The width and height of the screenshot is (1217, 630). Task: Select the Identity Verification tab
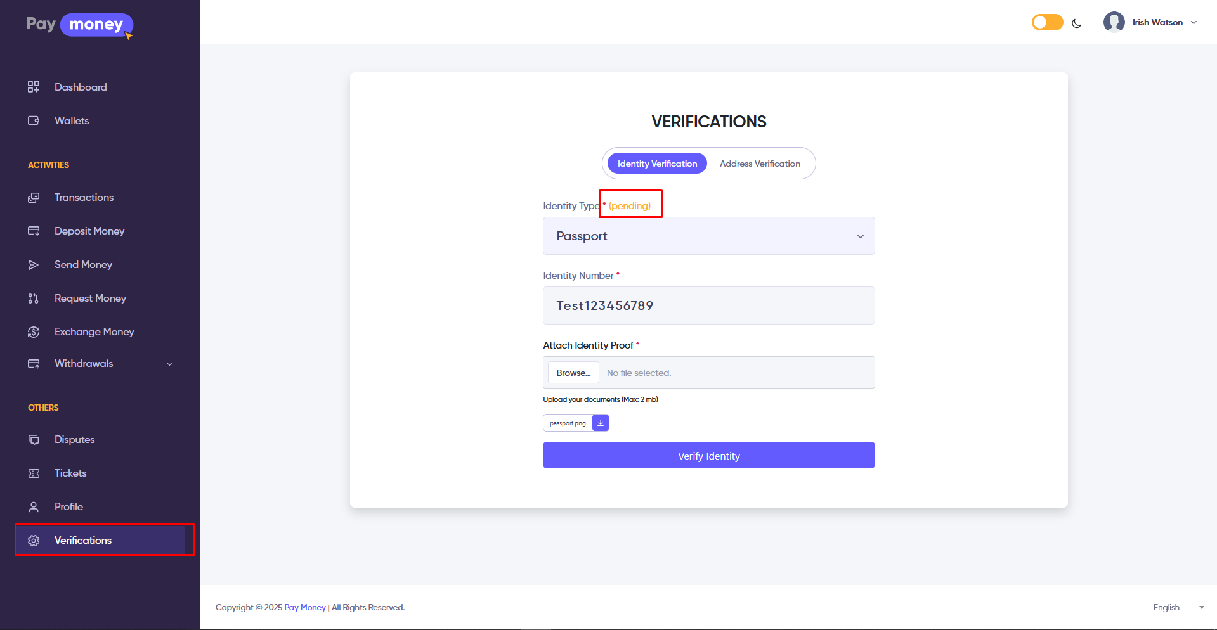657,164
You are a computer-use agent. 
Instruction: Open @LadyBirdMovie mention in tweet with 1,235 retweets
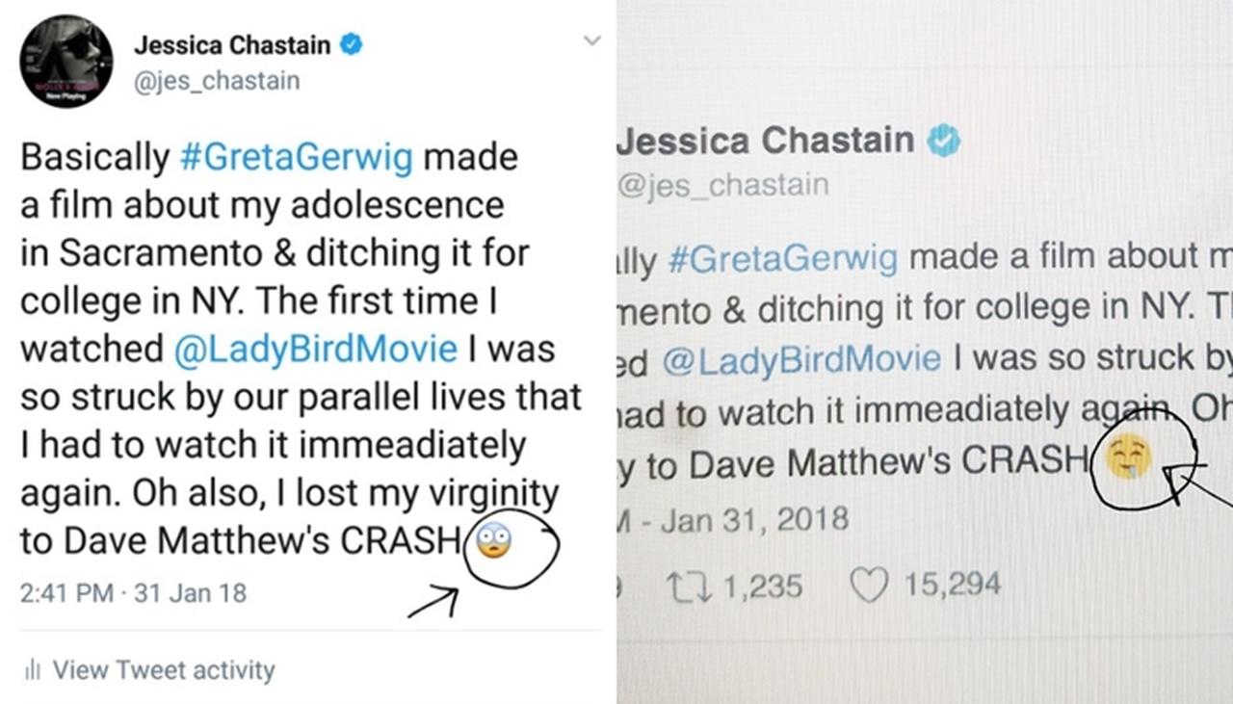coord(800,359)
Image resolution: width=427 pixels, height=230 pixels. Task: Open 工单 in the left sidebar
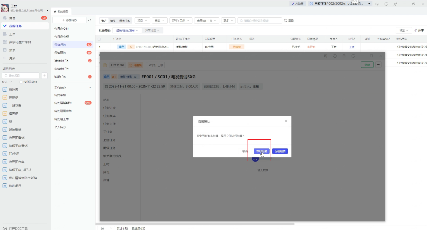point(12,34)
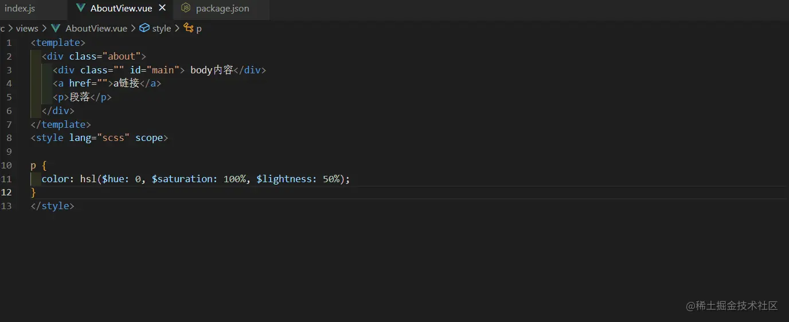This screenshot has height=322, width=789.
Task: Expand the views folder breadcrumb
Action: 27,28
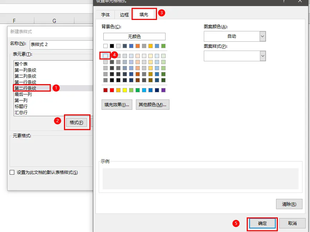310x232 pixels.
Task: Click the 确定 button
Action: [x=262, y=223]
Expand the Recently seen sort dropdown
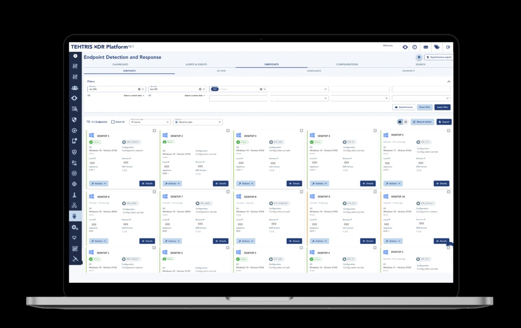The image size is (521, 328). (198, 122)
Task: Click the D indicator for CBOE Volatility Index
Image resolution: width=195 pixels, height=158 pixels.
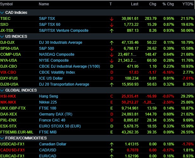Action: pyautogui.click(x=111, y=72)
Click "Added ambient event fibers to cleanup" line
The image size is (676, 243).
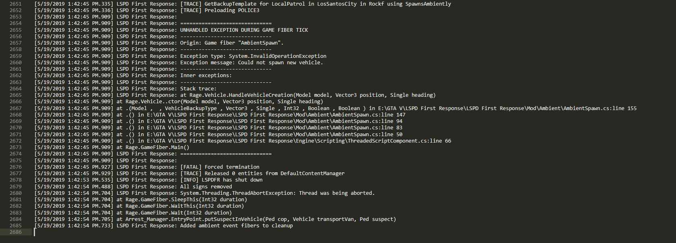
---
TASK OBJECTIVE: Could you repeat the whole listing above word for word, leaving out the pictures?

ANSWER FOR THIS EXERCISE:
The width and height of the screenshot is (1217, 630). Task: Select the Identity Verification tab
657,164
You are a computer-use agent. 
Instruction: Open @LadyBirdMovie mention in tweet with 1,235 retweets
coord(800,359)
Image resolution: width=427 pixels, height=230 pixels. Task: Open 工单 in the left sidebar
point(12,34)
This screenshot has height=322, width=789.
Task: Expand the views folder breadcrumb
Action: 27,28
310x232 pixels.
Task: Click the 确定 button
Action: [x=262, y=223]
Expand the Recently seen sort dropdown
The image size is (521, 328). (198, 122)
Task: Click the D indicator for CBOE Volatility Index
Image resolution: width=195 pixels, height=158 pixels.
Action: pyautogui.click(x=111, y=72)
Click "Added ambient event fibers to cleanup" line
The image size is (676, 243).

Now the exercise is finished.